Kommentar: Bayerns Asienreise ist praktisch
VON ROBERT PETERS - zuletzt aktualisiert: 30.07.2008 - 11:07München (RP). Profi-Fußball besteht zum Teil aus Sport (Fußball), zum Teil aus Geschäft (Profi). So aussagekräftig können Wörter sein. Uli Hoeneß hat das schon lange begriffen. Deshalb findet er es ganz normal, dass sich der FC Bayern München zur Kundenpflege auch mal für ein paar Stunden in den Fernen Osten aufmacht.
Selbst wenn das bei den zahlreichen Prinzen auf der Erbse, die das Spieleraufgebot des Deutschen Meisters umfasst, zu wortreichem Wehklagen führen sollte.

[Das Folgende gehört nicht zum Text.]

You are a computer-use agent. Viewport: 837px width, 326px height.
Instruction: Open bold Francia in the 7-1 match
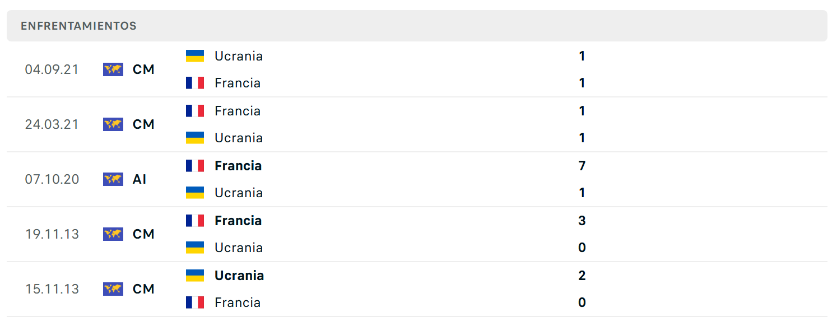point(238,166)
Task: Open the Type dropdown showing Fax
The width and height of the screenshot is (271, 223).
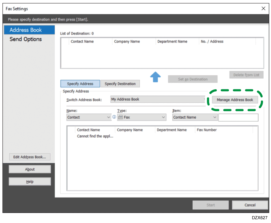Action: (x=163, y=117)
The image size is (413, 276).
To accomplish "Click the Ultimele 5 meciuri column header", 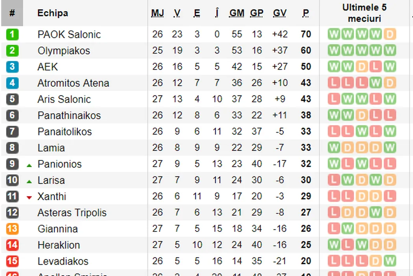I will tap(364, 13).
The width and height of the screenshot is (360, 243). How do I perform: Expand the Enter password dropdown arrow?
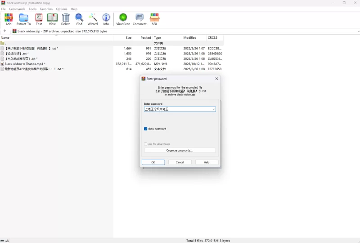(213, 109)
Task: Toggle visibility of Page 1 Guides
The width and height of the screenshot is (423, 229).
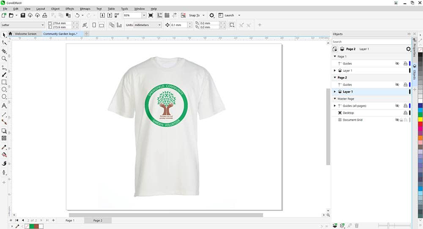Action: pos(397,63)
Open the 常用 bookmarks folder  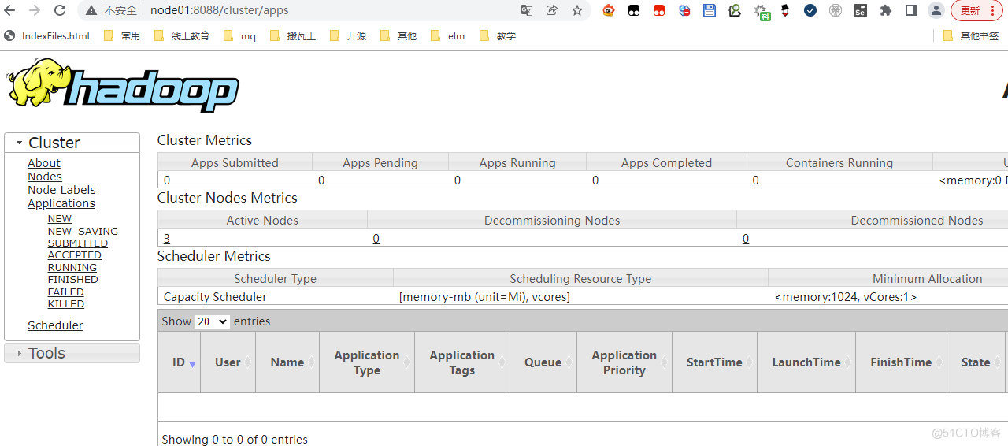coord(122,35)
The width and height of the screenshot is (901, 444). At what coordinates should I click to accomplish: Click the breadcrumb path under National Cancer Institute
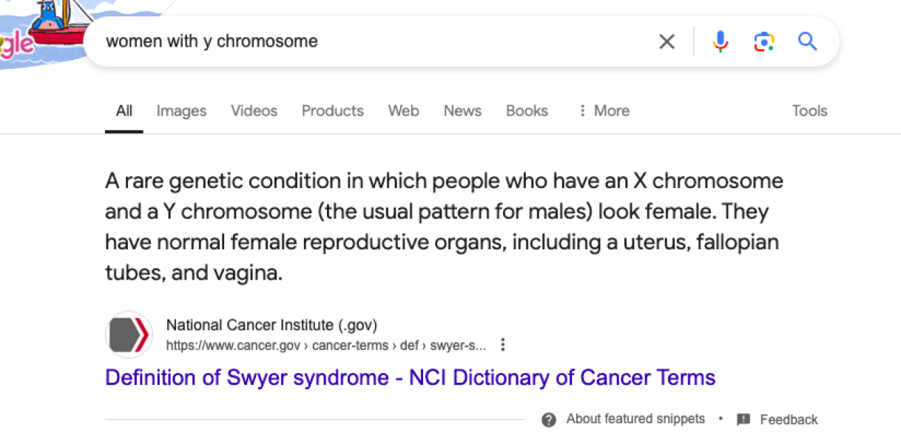click(327, 345)
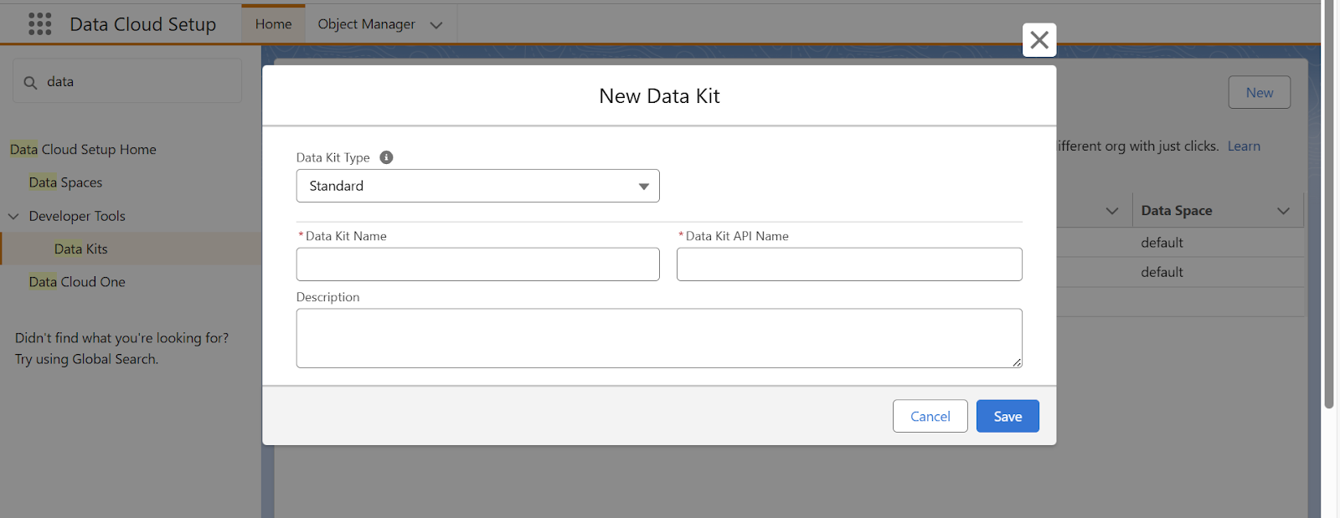Click the Data Kit Type info icon
The image size is (1340, 518).
[x=386, y=157]
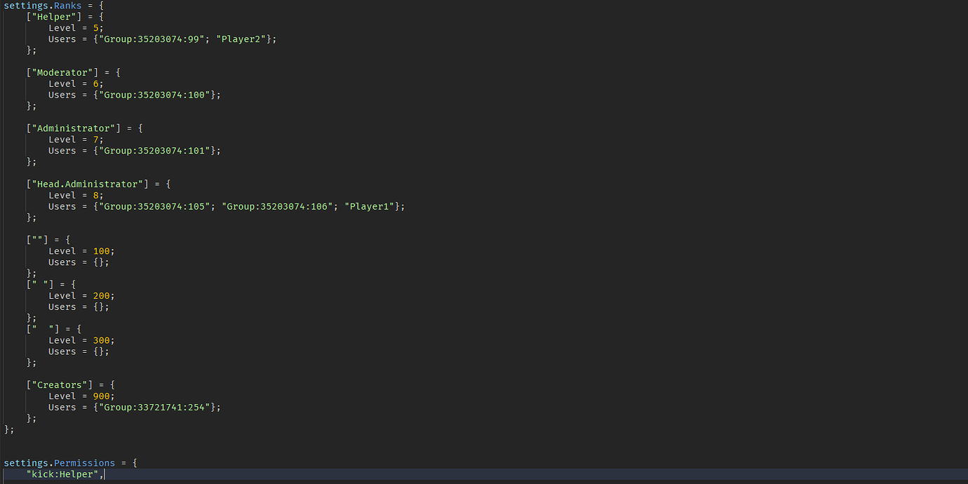The image size is (968, 484).
Task: Select the Level value 300 entry
Action: click(x=102, y=340)
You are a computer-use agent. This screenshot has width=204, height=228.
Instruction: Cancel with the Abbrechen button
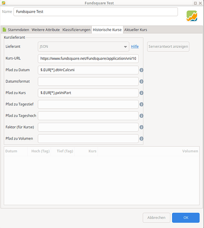click(x=157, y=218)
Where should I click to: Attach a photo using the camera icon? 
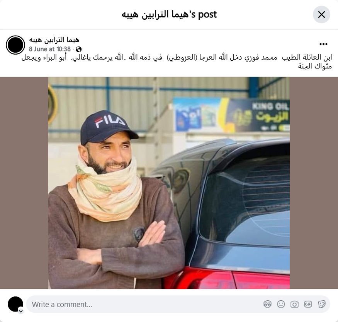294,304
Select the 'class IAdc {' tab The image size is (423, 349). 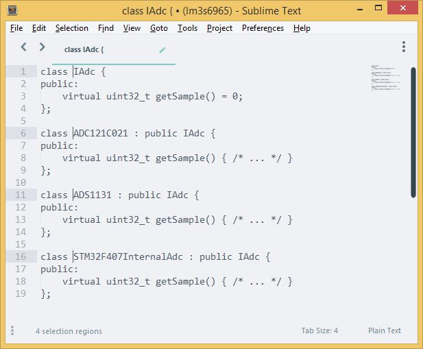[x=84, y=49]
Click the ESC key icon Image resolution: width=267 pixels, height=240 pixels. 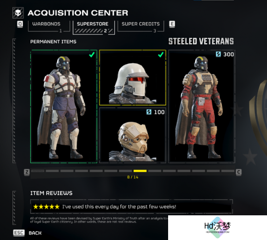click(19, 233)
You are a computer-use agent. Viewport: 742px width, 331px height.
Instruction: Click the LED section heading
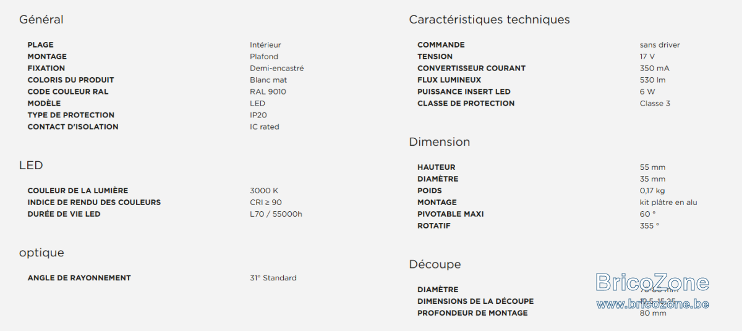(x=31, y=166)
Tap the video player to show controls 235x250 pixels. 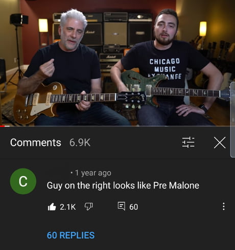coord(118,63)
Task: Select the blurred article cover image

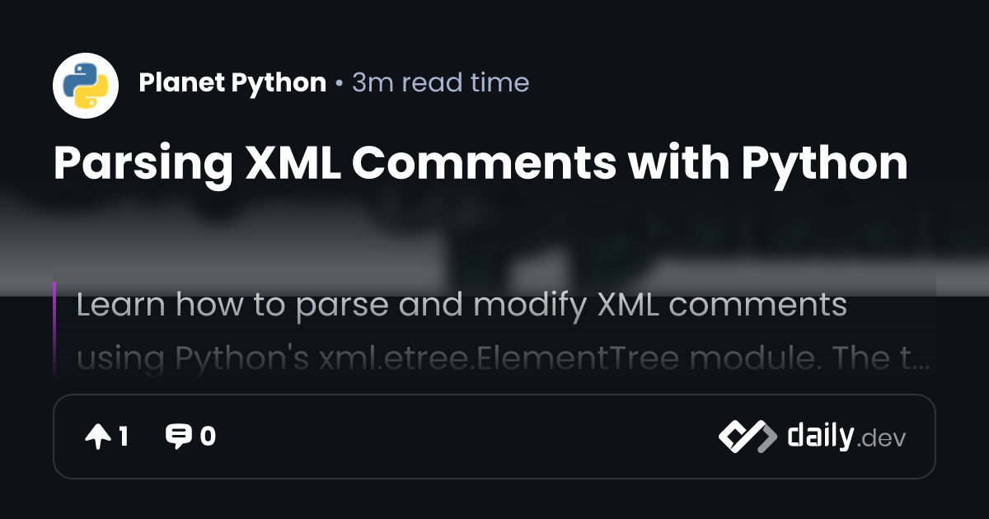Action: pos(495,239)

Der Klub hat Asien vor Jahren für sich entdeckt. Eine eigene Abteilung im Fußball-Unternehmen befasst sich vornehmlich mit dem japanischen Markt. Und weil es nicht reicht, der Kundschaft auf der Internetseite japanische Schriftzeichen zu servieren, schauen die Bayern von Zeit zu Zeit mit ihrer Mannschaft vorbei.
Erst die Begegnung mit den leibhaftigen Stars kurbelt das Geschäft mit Trikots und anderen Andenken an. Und damit sichern die Fußballer ihr Einkommen. Praktisch.